> [What is asked]
Report each line of the items below that contains the word "pixels".

> [Data in this exercise]
· · · · · · ·
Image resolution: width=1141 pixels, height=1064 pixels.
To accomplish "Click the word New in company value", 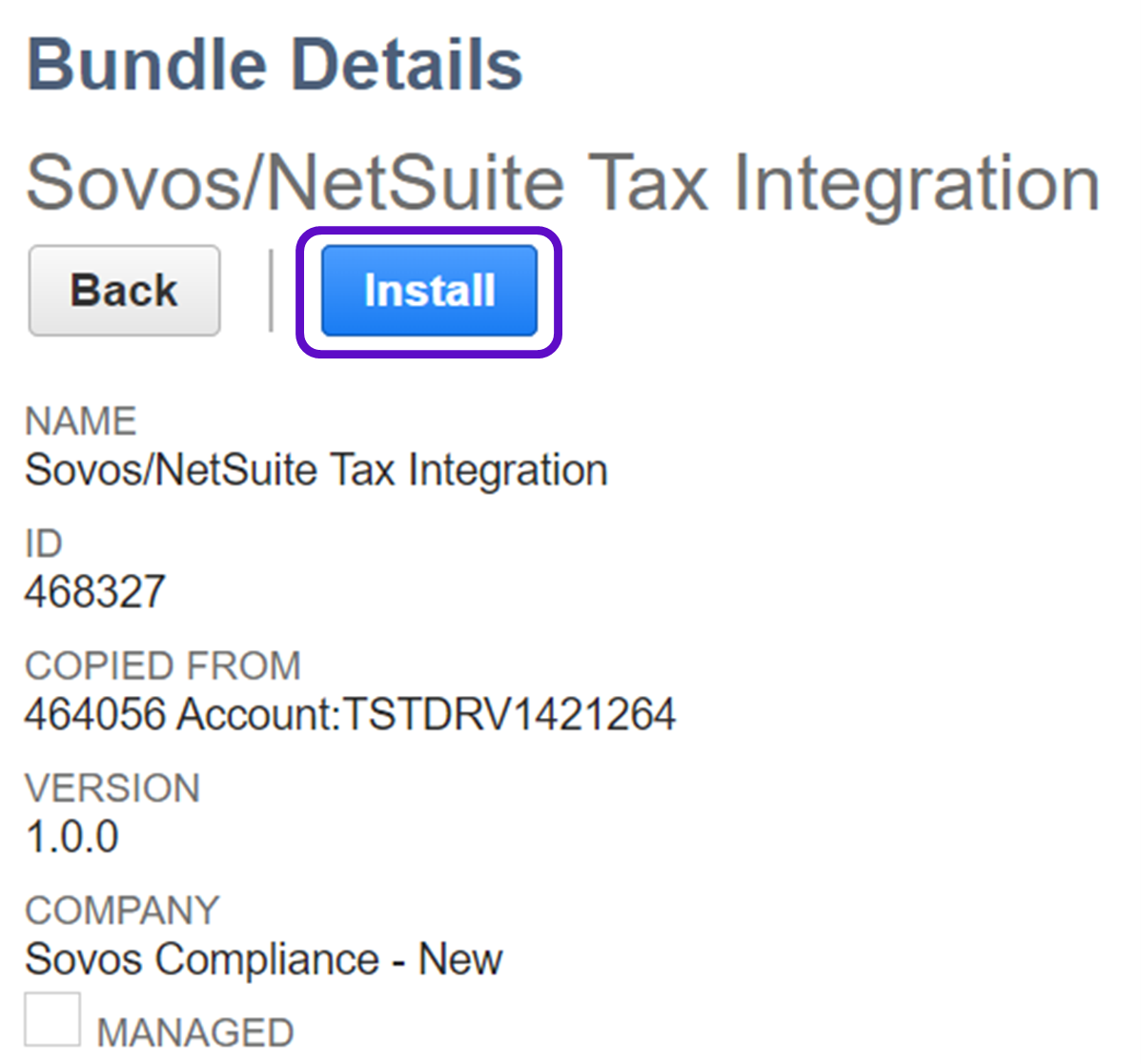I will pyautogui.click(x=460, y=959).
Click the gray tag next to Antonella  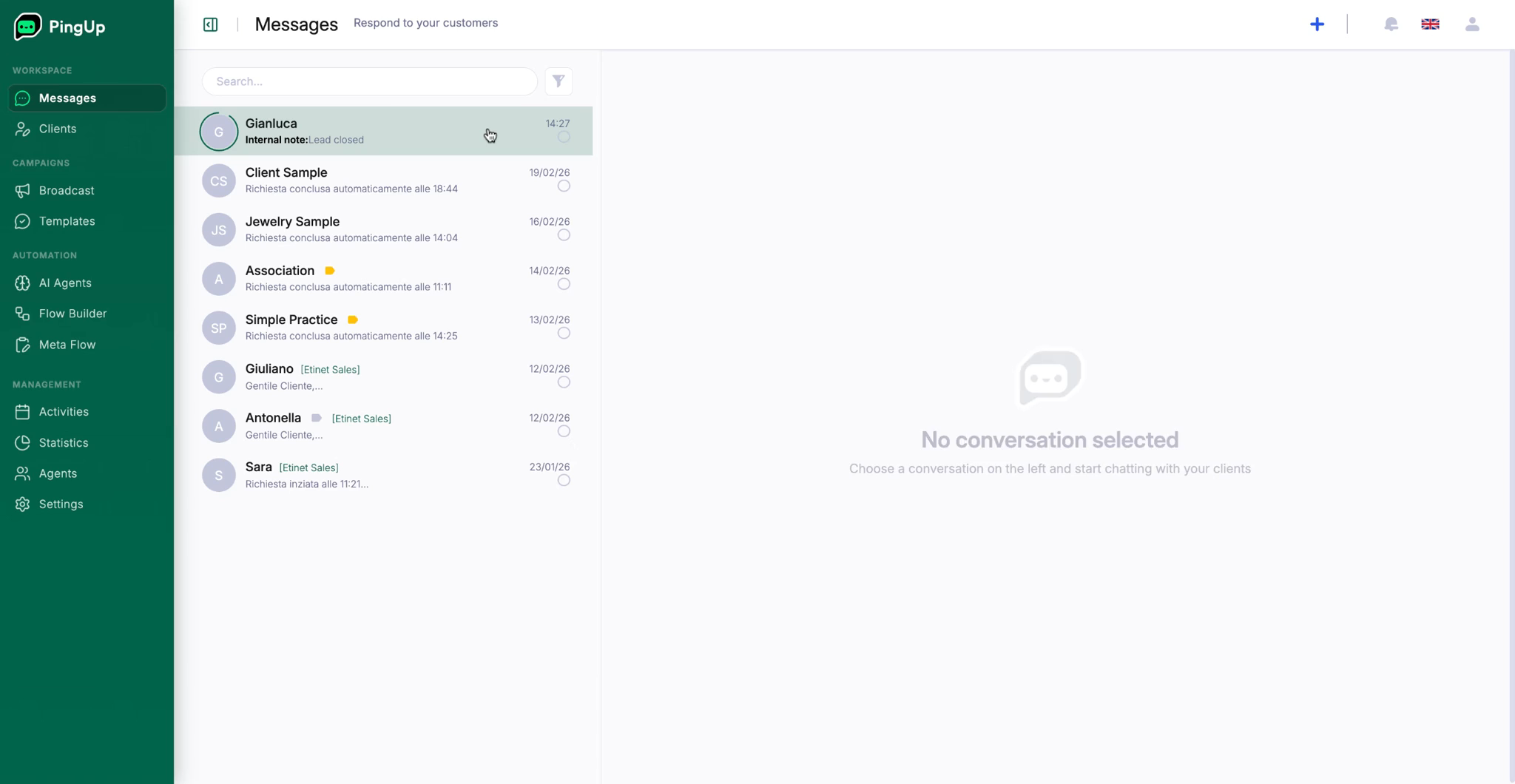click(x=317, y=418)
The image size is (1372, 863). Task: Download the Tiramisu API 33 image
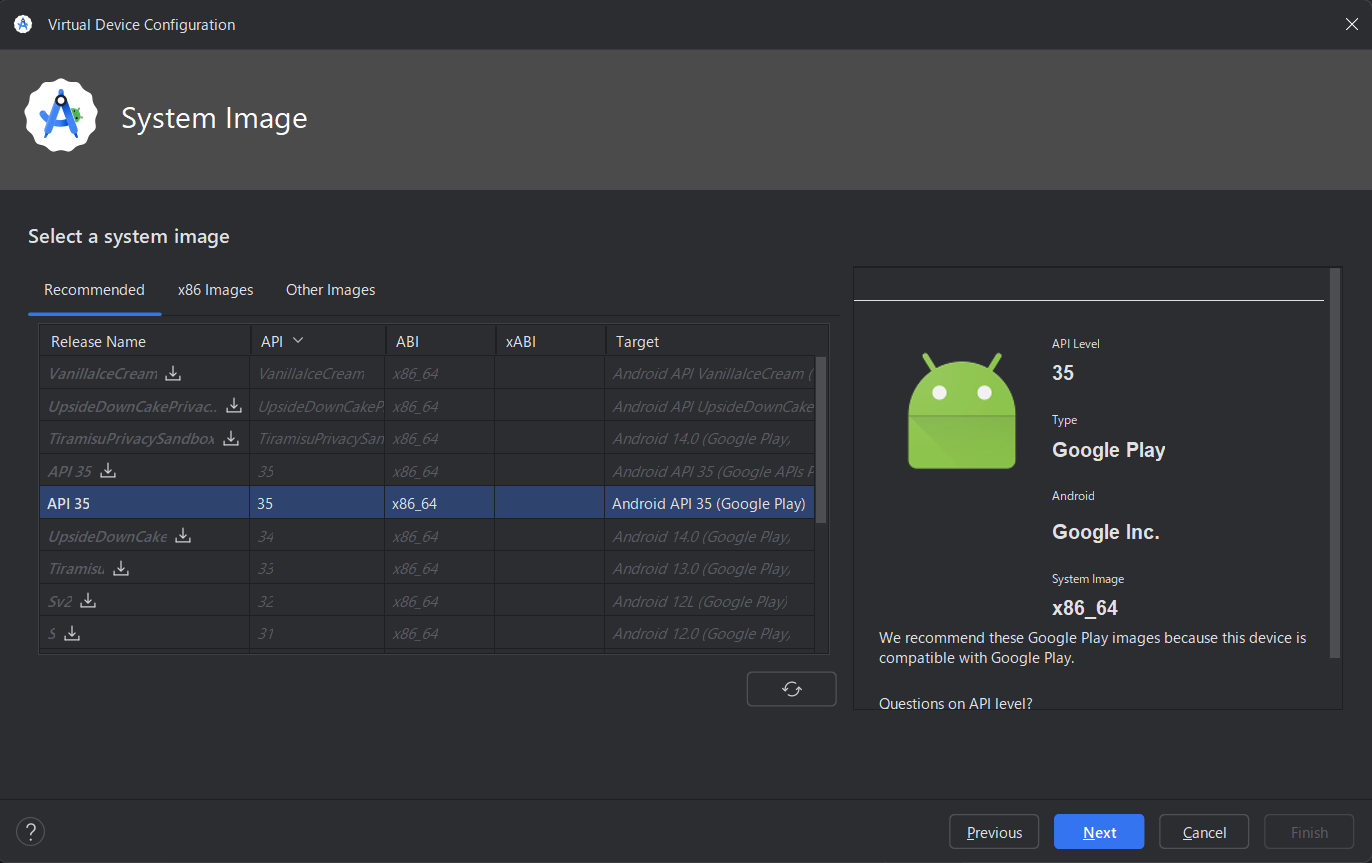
· · · · · · ·
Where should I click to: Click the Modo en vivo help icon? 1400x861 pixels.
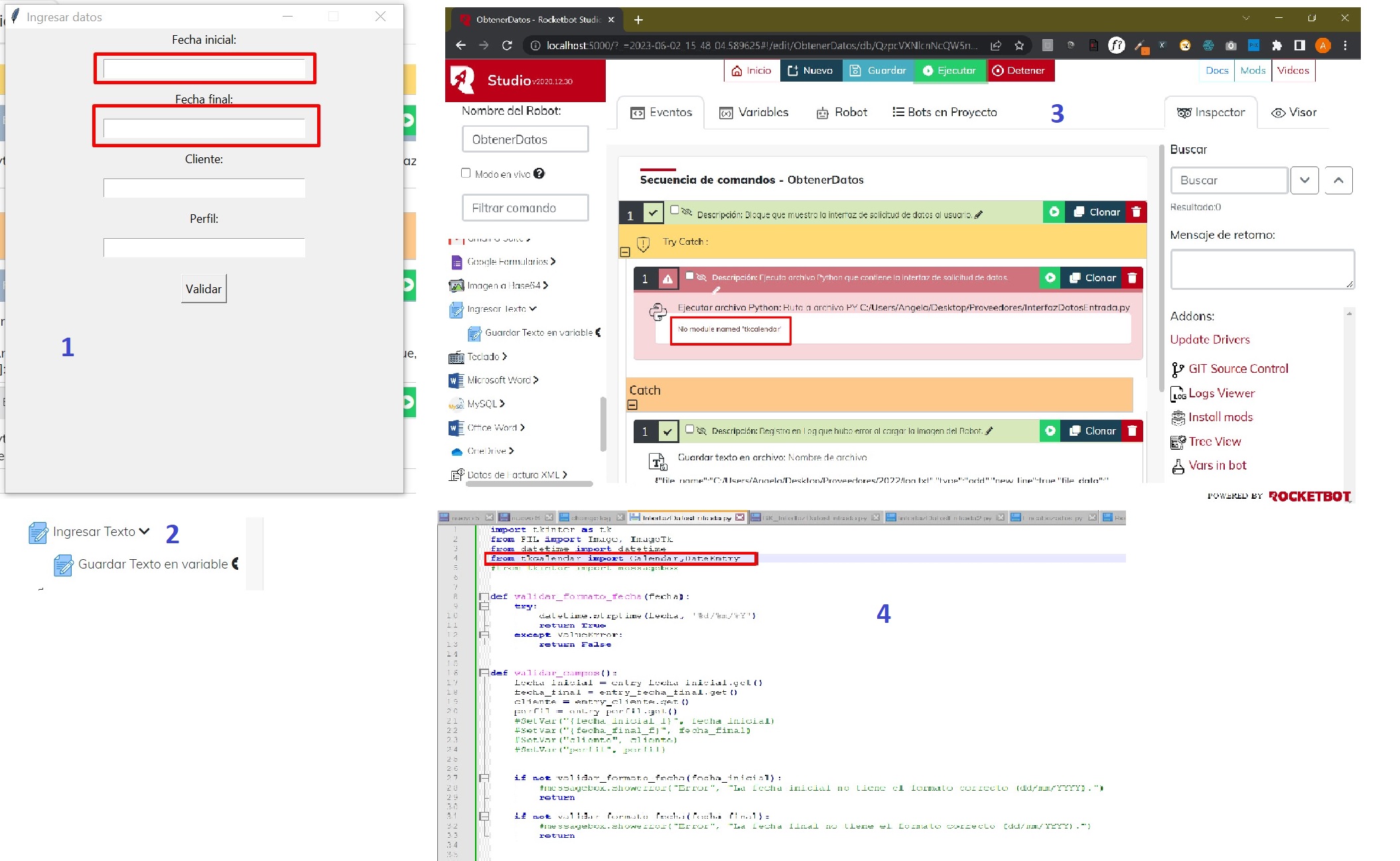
· · · · · · ·
> [Expected output]
Image resolution: width=1141 pixels, height=1064 pixels.
Where should I click to: Click the Modo en vivo help icon? 1400x861 pixels.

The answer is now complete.